How well does it work?
The app is far from perfect, with the Department of Health has admitted that around half of people who are warned they have been near an infected person will actually not have been within the 2m for 15 minutes danger window.
And three out of 10 people who were put at risk – 31 per cent – won’t receive a notification at all. In trials it had a 69 per cent accuracy rate at detecting people who had been at risk, and it was 55 per cent accurate at detecting people who had not.
This, they suggested, might be because the UK as a whole does not have a contact tracing mobile app.
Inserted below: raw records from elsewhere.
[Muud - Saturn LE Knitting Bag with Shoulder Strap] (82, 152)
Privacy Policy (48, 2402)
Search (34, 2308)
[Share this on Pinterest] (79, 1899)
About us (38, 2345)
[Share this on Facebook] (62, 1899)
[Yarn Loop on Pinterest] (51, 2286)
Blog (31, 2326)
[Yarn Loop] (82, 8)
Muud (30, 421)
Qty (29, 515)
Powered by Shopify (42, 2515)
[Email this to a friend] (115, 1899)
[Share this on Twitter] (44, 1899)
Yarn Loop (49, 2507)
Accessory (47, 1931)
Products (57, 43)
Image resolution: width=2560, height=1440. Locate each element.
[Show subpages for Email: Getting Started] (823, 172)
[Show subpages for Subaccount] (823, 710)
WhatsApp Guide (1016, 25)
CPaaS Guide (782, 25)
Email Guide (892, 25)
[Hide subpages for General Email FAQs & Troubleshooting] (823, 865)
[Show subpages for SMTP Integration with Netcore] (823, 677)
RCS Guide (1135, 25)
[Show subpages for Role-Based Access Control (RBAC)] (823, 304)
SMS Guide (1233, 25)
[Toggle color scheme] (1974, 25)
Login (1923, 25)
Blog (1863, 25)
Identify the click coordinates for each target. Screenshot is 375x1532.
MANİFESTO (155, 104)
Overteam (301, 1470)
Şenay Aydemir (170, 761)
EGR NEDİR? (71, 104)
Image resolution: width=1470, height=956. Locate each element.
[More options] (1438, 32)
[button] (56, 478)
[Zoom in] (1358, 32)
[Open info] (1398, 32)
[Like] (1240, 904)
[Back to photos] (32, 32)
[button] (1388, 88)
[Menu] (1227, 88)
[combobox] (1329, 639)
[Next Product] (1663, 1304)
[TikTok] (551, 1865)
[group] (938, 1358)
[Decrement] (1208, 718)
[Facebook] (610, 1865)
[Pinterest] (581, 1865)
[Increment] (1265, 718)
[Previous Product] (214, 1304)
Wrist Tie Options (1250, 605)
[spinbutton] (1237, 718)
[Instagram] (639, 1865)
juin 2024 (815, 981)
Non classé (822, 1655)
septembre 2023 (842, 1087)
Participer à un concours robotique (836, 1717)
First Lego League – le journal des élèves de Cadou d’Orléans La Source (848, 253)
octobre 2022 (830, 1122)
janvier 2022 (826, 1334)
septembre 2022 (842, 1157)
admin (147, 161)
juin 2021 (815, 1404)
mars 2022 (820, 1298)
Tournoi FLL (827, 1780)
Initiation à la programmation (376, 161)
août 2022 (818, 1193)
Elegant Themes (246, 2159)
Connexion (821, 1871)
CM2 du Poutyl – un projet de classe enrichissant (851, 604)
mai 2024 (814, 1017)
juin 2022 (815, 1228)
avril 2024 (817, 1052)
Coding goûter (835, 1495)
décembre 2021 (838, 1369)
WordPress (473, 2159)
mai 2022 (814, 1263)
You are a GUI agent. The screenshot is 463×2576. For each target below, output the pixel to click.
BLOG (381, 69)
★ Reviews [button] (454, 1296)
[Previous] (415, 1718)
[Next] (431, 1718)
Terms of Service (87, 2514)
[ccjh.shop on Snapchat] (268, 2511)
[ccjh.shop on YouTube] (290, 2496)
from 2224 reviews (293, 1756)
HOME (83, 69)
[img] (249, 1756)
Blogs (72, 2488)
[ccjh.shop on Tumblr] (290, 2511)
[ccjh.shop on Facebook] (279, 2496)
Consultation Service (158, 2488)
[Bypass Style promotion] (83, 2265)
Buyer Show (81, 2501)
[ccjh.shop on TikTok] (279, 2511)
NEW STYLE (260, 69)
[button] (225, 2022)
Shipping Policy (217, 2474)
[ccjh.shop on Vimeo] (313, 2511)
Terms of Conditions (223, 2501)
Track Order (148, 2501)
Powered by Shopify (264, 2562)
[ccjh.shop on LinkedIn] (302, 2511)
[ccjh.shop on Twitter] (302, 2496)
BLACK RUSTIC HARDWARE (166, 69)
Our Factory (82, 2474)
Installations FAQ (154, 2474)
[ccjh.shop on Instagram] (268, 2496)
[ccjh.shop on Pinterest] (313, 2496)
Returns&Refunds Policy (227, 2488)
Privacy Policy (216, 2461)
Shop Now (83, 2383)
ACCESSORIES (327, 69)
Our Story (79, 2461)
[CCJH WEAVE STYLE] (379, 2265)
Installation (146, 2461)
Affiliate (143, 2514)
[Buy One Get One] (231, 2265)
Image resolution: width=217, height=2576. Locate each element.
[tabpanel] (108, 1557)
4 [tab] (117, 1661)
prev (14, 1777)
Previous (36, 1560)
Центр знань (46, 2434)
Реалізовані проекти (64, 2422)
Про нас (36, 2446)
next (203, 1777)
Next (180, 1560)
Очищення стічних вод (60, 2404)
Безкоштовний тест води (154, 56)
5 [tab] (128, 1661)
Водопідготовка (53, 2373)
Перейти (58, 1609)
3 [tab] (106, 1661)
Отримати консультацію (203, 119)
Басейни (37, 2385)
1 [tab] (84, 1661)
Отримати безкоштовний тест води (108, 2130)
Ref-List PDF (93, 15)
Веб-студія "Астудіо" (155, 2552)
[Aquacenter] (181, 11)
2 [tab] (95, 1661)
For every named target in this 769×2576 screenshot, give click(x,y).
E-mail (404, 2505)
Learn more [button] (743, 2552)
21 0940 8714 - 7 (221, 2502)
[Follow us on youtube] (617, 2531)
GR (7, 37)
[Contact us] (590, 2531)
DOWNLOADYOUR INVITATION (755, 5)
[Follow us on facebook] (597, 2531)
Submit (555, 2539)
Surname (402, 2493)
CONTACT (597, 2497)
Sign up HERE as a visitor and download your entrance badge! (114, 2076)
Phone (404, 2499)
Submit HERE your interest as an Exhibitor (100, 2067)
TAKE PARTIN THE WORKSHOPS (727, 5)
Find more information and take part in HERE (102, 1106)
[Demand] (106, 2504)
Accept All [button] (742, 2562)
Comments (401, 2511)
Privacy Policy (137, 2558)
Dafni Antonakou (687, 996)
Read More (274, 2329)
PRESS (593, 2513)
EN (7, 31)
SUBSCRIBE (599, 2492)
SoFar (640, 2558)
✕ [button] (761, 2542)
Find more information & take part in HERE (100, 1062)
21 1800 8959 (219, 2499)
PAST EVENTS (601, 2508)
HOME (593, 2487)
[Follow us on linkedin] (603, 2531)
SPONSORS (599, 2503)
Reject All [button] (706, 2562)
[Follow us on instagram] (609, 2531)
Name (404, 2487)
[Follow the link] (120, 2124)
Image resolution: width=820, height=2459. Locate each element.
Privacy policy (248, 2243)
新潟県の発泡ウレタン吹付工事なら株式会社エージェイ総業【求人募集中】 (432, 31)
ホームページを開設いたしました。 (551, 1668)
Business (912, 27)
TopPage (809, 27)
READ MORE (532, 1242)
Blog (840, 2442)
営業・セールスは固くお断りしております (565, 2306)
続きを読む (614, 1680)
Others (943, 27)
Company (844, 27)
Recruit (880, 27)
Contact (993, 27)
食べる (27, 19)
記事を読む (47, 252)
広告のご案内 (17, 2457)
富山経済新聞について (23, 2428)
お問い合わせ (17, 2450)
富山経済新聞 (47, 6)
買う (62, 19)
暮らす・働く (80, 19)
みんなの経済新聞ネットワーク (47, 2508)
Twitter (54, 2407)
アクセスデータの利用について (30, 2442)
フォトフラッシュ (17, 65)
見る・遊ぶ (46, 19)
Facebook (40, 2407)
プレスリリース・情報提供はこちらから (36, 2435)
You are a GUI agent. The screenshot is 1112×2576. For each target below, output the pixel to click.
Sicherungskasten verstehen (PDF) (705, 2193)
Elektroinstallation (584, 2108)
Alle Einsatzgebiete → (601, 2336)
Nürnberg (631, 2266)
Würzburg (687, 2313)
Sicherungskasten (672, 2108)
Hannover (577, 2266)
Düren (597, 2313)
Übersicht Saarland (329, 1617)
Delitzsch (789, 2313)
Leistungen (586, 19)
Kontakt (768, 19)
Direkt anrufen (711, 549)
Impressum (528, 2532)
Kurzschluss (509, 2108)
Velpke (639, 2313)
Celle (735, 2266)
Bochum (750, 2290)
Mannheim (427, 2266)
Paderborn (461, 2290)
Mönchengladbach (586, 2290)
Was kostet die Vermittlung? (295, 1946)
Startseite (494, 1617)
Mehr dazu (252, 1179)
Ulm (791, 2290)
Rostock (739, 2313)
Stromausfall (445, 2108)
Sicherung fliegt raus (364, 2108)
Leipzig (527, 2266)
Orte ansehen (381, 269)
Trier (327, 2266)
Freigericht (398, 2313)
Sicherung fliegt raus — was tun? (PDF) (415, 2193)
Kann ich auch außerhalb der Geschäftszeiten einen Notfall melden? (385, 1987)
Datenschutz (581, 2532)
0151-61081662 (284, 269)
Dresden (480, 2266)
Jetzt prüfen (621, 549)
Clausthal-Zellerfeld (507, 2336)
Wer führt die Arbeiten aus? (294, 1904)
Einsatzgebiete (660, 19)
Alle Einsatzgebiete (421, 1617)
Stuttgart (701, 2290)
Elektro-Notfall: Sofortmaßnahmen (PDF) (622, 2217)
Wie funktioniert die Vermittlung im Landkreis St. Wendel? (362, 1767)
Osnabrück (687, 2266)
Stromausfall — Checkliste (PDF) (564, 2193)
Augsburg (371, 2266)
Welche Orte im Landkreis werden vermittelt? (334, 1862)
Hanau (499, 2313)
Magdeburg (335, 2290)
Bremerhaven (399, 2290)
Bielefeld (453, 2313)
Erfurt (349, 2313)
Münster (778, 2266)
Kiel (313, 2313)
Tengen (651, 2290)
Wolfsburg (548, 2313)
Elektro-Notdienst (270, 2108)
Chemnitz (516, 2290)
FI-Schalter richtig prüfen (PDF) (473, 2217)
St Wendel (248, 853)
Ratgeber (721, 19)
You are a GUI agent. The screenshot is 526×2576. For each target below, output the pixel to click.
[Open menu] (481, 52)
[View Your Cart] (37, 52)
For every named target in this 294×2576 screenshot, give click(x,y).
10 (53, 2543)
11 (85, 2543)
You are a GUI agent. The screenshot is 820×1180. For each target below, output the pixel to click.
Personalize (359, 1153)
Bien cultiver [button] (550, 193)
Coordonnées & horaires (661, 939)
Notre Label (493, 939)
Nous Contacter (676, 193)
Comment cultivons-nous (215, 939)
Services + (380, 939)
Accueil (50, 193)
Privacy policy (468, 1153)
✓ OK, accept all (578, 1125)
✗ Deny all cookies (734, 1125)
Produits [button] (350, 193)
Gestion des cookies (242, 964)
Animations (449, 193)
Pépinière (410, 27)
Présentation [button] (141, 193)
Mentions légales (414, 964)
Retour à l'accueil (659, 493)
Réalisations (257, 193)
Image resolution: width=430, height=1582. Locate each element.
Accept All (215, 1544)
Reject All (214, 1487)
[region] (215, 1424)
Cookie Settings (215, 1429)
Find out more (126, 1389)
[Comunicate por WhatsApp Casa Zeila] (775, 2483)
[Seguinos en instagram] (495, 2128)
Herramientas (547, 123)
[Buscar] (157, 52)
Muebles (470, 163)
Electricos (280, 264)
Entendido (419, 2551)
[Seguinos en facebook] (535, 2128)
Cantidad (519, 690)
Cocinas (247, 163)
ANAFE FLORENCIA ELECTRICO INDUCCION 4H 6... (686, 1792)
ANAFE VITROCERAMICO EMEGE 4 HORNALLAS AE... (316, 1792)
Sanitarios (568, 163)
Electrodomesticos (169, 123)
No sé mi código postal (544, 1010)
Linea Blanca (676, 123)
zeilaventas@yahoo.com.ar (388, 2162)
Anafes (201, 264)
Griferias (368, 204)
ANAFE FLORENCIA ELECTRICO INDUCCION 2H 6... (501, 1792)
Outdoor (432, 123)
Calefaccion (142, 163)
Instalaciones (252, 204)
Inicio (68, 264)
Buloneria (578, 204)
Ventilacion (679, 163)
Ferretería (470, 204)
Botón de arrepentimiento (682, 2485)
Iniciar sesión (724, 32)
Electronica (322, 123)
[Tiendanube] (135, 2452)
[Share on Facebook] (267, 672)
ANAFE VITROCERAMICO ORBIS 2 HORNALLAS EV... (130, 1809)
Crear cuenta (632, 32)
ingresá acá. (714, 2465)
An app was trialled on the Isle of Wight — where it sent out more than 1,000 warnings to people who may have been infected — but was later abandoned.
Government officials scrapped their app because they said it didn’t work on iPhones and the technology has now become a contentious issue. Officials say the app is still ‘urgent’ but refuse to say when one might become available.
One researcher in the Isle of Wight study said digital contact tracing could have ‘an incredible impact, in theory’ and another added ‘we are supportive of the getting the app out in the UK’.
The app’s launch was repeatedly delayed after the NHS chose to work on its own, instead of with tech giants Google and Apple.
Officials initially promised the app would be ready in May but, after ongoing technical problems, the launch had to be rolled back to September 24.
It has added to the NHS Test & Trace service, which aims to track down people that have been exposed to coronavirus and isolate them in order to prevent a further spread of infection.